• TEXT SECTION
* * * * * * *

* Team Number: 13
* Team Name: Drink God
* Team Members: Haige Xu & Xinyuan Jin
* Github Repository URL: https://github.com/ese5160/a14g-final-submission-t13-drink-god.git
* Description of test hardware: (development boards, sensors, actuators, laptop + OS, etc)
Our project is an IOT automatic beverage machine called Drink God. The device is based on the SAMD25 microcontroller and the WINC1500 Wi-Fi Chip. The device can be selected on the mobile device to get the desired drink. The Drink God contains distance sensors to ensure that the drink poured into the glass does not overflow. In addition, Drink God also contains temperature sensors to detect the current temperature of the environment to determine whether you need to add ice to your drink to ensure that you enjoy your drink at the most suitable temperature. At the same time, Node-red Interactive Interface will show the name of the beverage you are currently drinking and the number of times you have drunk various beverages in a short period of time. The device could make it easier for people to choose what they want to drink. The use of Internet connection in this device can make this product more intelligent. After using the Internet connection, people can observe their drinking habits on the mobile device, so people can combine the recorded data to improve their drinking habits and make their life more healthy.

* * * * * * *

• EXERCISE BRIEF
For each statement, decide whether it agrees with the project writeup on Drink God. Answer yes or no and quote the deciding words. 1. The device's Wi-Fi chip is the WINC1500. 2. Temperature sensors keep the drink from overflowing the glass. 3. The Node-red interface shows how many times various beverages have been drunk.

• RECORDS SUPPLIED
* * * * * * *

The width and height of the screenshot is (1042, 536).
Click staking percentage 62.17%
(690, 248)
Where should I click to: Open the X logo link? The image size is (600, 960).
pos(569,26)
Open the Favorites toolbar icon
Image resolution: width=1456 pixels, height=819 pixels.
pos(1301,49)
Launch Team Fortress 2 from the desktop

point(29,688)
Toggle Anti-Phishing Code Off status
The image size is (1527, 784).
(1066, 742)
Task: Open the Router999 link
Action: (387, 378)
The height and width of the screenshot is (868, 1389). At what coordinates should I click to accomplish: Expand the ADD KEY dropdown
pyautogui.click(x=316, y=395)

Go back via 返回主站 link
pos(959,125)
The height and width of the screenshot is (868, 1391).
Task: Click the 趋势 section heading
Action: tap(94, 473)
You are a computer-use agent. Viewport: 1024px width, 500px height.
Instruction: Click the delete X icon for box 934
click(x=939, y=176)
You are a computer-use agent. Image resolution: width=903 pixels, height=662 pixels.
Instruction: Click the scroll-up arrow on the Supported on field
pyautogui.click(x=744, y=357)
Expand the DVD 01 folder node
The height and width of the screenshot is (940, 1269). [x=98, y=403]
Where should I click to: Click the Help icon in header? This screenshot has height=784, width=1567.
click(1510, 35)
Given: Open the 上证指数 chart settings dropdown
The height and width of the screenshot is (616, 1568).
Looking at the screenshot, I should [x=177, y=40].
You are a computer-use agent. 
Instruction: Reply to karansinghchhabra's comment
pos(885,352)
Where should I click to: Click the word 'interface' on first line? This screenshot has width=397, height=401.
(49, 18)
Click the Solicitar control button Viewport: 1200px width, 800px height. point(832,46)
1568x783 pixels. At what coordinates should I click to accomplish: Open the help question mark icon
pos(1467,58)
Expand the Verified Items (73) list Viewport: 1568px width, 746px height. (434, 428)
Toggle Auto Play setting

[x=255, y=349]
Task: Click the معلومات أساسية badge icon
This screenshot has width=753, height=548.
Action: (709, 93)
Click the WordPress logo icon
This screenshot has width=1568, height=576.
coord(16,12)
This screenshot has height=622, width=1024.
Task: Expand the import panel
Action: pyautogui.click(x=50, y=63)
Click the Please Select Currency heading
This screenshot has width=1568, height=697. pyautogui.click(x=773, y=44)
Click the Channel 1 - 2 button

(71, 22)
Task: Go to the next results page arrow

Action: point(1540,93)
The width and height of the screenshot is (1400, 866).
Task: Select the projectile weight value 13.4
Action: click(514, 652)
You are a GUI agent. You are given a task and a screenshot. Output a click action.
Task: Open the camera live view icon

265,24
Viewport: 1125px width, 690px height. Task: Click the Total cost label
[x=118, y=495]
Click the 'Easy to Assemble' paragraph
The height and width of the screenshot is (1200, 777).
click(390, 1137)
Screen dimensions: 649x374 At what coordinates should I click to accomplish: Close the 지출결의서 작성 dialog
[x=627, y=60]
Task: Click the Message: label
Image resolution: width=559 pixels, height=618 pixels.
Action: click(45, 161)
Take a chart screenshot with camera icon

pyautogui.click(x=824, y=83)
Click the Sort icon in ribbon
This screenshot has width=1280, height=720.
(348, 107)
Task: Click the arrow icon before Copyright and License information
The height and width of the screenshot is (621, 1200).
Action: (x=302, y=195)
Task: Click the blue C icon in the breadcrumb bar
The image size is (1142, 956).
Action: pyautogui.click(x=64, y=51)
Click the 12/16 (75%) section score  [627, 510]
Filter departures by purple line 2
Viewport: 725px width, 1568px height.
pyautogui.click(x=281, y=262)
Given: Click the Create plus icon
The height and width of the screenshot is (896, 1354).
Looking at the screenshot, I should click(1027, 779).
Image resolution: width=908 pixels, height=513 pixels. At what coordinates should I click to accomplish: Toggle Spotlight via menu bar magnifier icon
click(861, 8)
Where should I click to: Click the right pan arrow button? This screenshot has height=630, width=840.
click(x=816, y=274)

* * * * * * *

• SOLVED EXERCISE
1. Yes: "The device is based on the SAMD25 microcontroller and the WINC1500 Wi-Fi Chip."
2. No: "The Drink God contains distance sensors to ensure that the drink poured into the glass does not overflow."
3. Yes: "Node-red Interactive Interface will show the name of the beverage you are currently drinking and the number of times you have drunk various beverages in a short period of time."